-- BEGIN Record excerpts --
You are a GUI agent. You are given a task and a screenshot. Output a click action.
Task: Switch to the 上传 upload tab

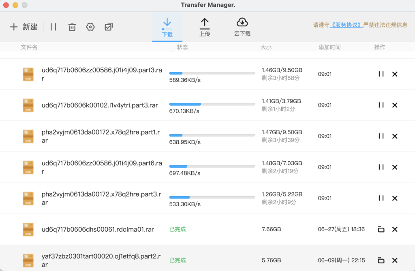pos(205,27)
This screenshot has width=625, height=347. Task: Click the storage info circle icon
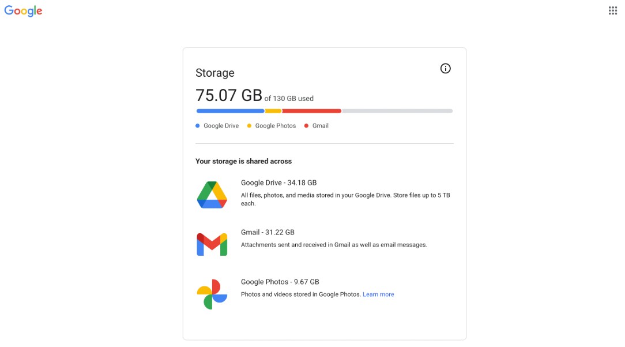pyautogui.click(x=445, y=69)
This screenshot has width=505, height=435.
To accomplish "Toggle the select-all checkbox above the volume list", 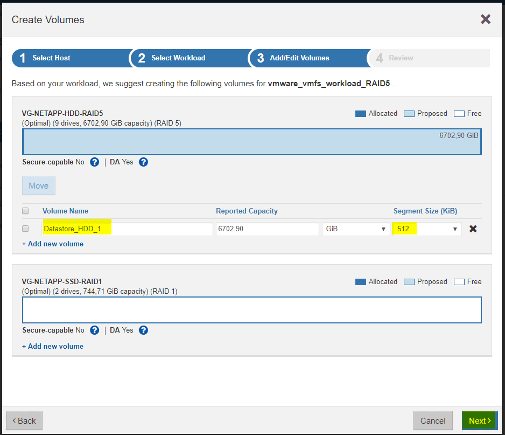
-- END Record excerpts --
> [Work to complete]
Reproduce the records word for word, starting at the line that contains "This screenshot has width=505, height=435." and ending at the last line of the records. Leave the pictures out.

> [Answer to the exercise]
This screenshot has width=505, height=435.
To accomplish "Toggle the select-all checkbox above the volume list", 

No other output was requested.